** Start Records shown **
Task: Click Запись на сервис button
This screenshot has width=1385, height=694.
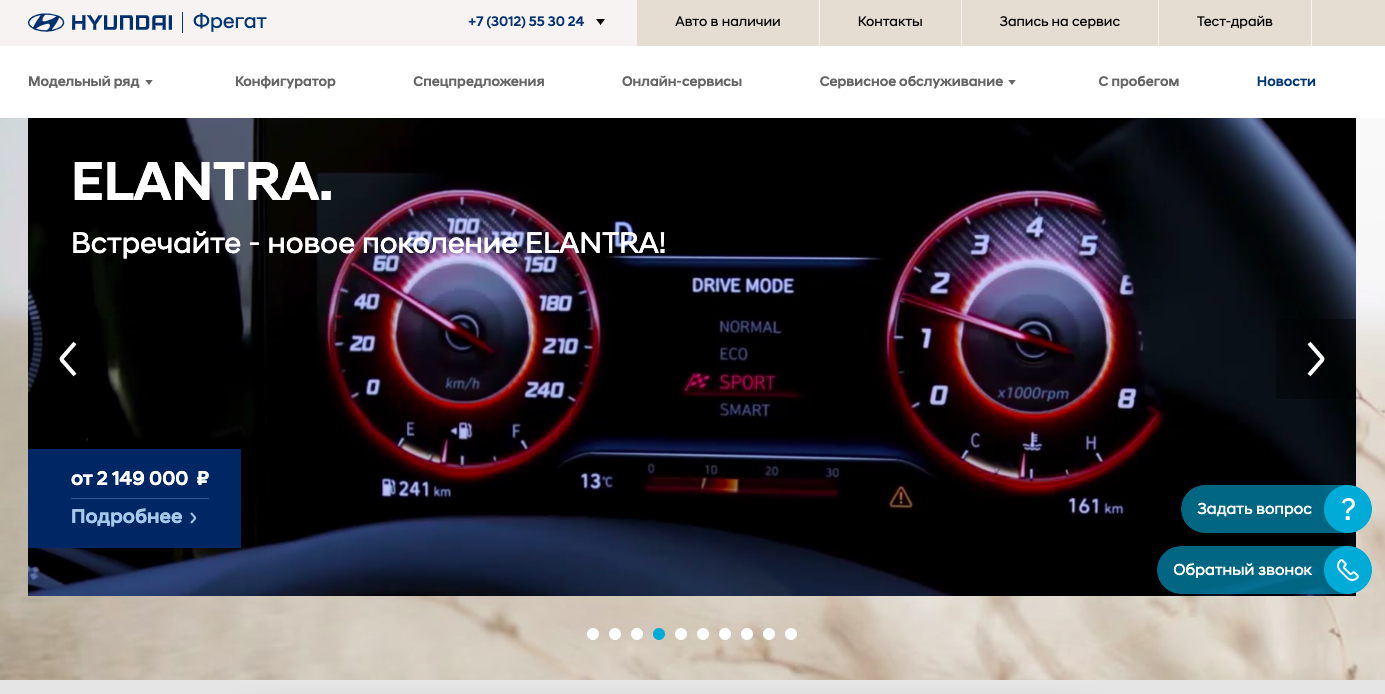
** End Records shown **
** Start Records shown **
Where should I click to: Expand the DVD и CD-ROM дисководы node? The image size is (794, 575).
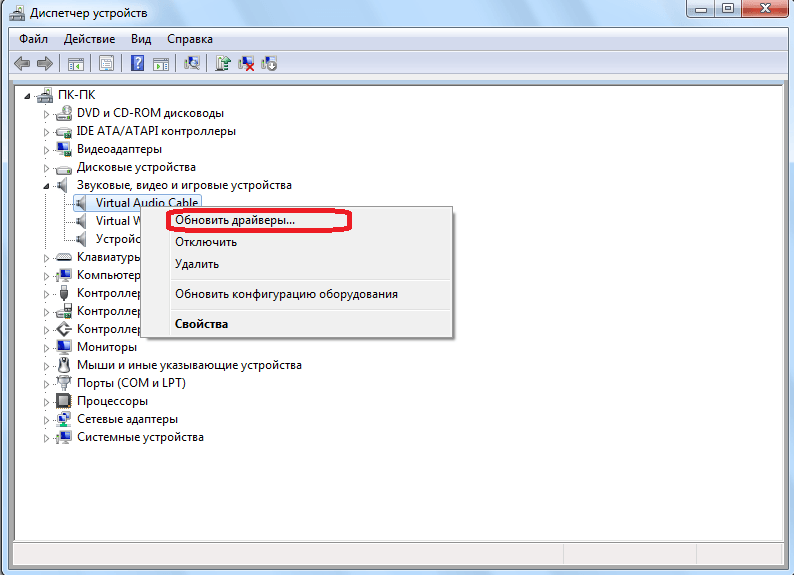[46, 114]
** End Records shown **
** Start Records shown **
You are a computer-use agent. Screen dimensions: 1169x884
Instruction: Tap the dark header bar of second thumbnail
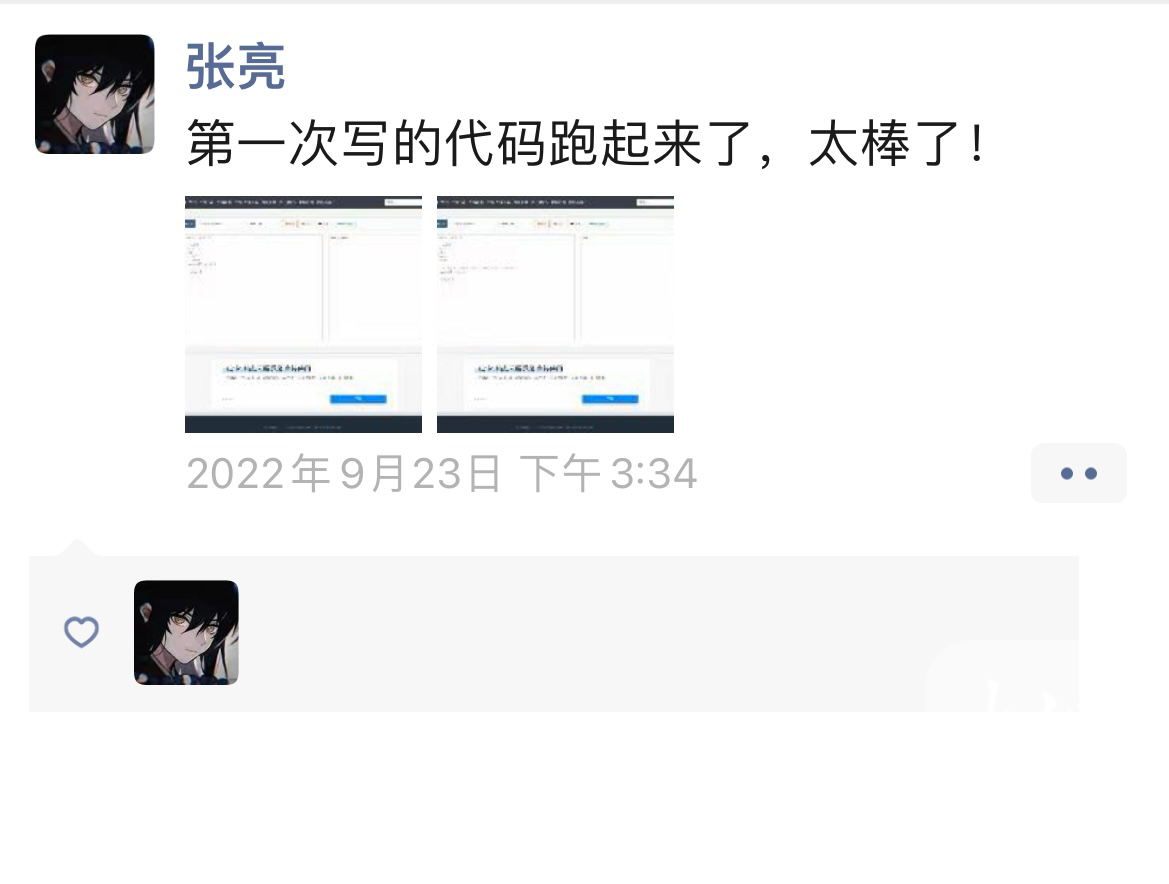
** End Records shown **
■ **Aim of the task**
Quote word for word the part of the listing that opens with the line containing "Task: Click Запись на сервис button" and closes with the line containing "This screenshot has width=1385, height=694.", including both of those lines.

■ **Answer for the task**
Task: Click Запись на сервис button
This screenshot has width=1385, height=694.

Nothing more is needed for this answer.